2025 film by Sailesh Kolanu

HIT: The Third Case (Note: HIT is the abbreviation of Homicide Intervention Team.) is a 2025 Indian Telugu-language neo-noir action thriller film written and directed by Sailesh Kolanu. Produced by Wall Poster Cinema and Unanimous Productions, it is the third installment in the HIT film series following HIT: The First Case (2020) and HIT: The Second Case (2022). The film stars Nani and Srinidhi Shetty (in her Telugu film debut). In the film, a ruthless police officer is sent by the Homicide Intervention Team (HIT) to find a group of killers and put an end to their grisly murder spree.

The Third Case was first teased in the credits of its predecessor, with Nani leading the cast. In February 2024, Nani's commitments went to Nani 32, directed by Sujeeth and produced by DVV Entertainment. However, due to delays with the director's They Call Him OG (2025) led to postponement with the start of its production. By September, Nani began prioritising The Third Case. Principal photography took place from September 2024 to March 2025 in Hyderabad, Visakhapatnam, Jaipur, Jammu & Kashmir, and Arunachal Pradesh. The film has music composed by Mickey J. Meyer, cinematography handled by Sanu Varghese and editing by Karthika Srinivas.

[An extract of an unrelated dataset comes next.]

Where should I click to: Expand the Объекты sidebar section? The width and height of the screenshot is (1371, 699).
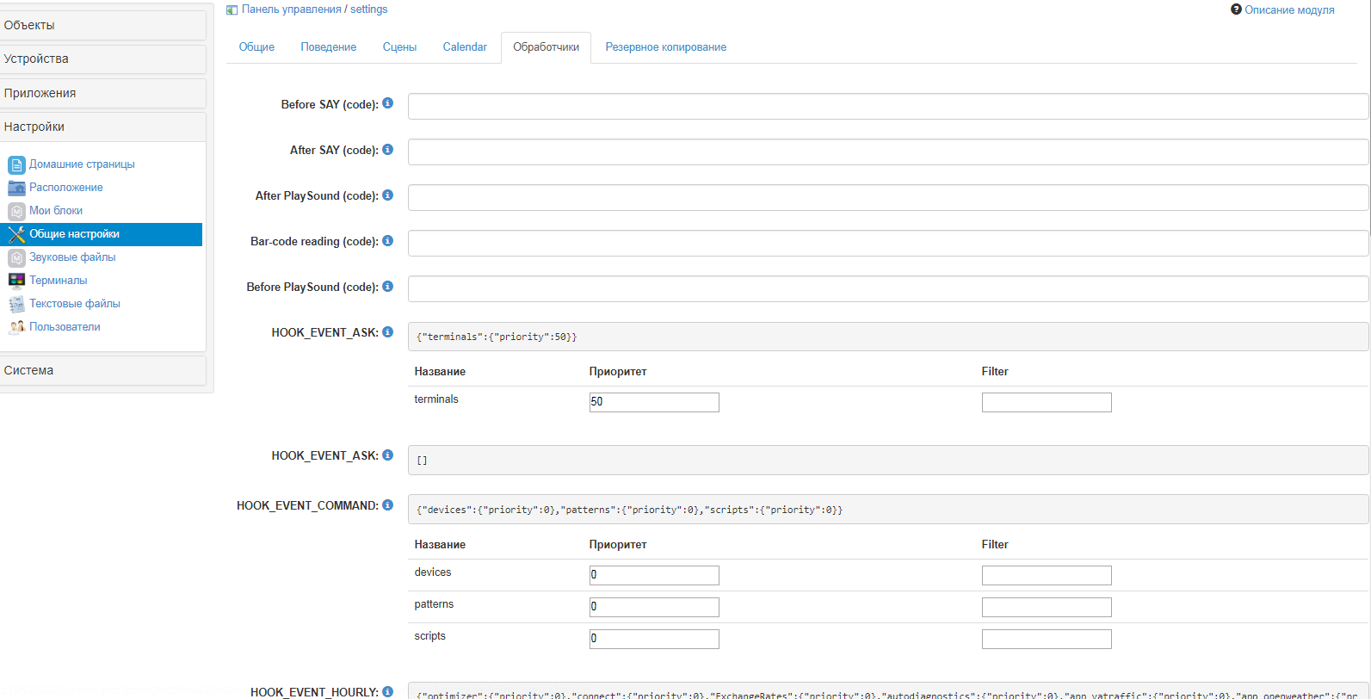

HIT: The Third Case was released worldwide on 1 May 2025 in theatres. The film received mixed reviews from critics. It emerged as the eight highest-grossing Telugu film of the year. A sequel, HIT: The Fourth Case, is announced.

==Plot==
SP Arjun Sarkaar IPS, a formidable officer in the Homicide Intervention Team (HIT), is incarcerated after orchestrating a ruthless murder. In prison, a fellow inmate named Samuel Joseph rescues Arjun from a vengeful group of convicts he had previously arrested. Shortly after, Arjun narrates the circumstances behind his imprisonment to Joseph through a series of flashbacks.

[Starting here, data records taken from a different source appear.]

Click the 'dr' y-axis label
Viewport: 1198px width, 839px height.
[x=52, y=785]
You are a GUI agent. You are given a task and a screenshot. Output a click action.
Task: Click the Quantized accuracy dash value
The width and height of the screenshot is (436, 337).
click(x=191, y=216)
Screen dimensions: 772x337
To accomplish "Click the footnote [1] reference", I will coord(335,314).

Following Krishna Dev AKA KD's transfer to HIT Hyderabad, Arjun is posted as his replacement in HIT Visakhapatnam. Shortly after his arrival, he executes a civilian by slitting his jugular vein, records the act, and subsequently gets assigned to investigate his own crime. During the autopsy, it is discovered that the victim's endocrine glands were missing. Meanwhile, Arjun enters a romantic relationship with Mrudula, a woman he met through a matrimonial platform set up by his father. His subordinate, ASP Varsha, grows suspicious of his movements and tracks him down, witnessing him commit a second, identical murder. She attacks him, but Arjun overpowers her. When confronted, Arjun reveals that the victims were convicted pedophiles, and his actions are a part of an undercover operation to infiltrate a dark web cult known as "CTK" (Capture, Torture, Kill), which requires prospective members to upload two filmed murders to gain entry.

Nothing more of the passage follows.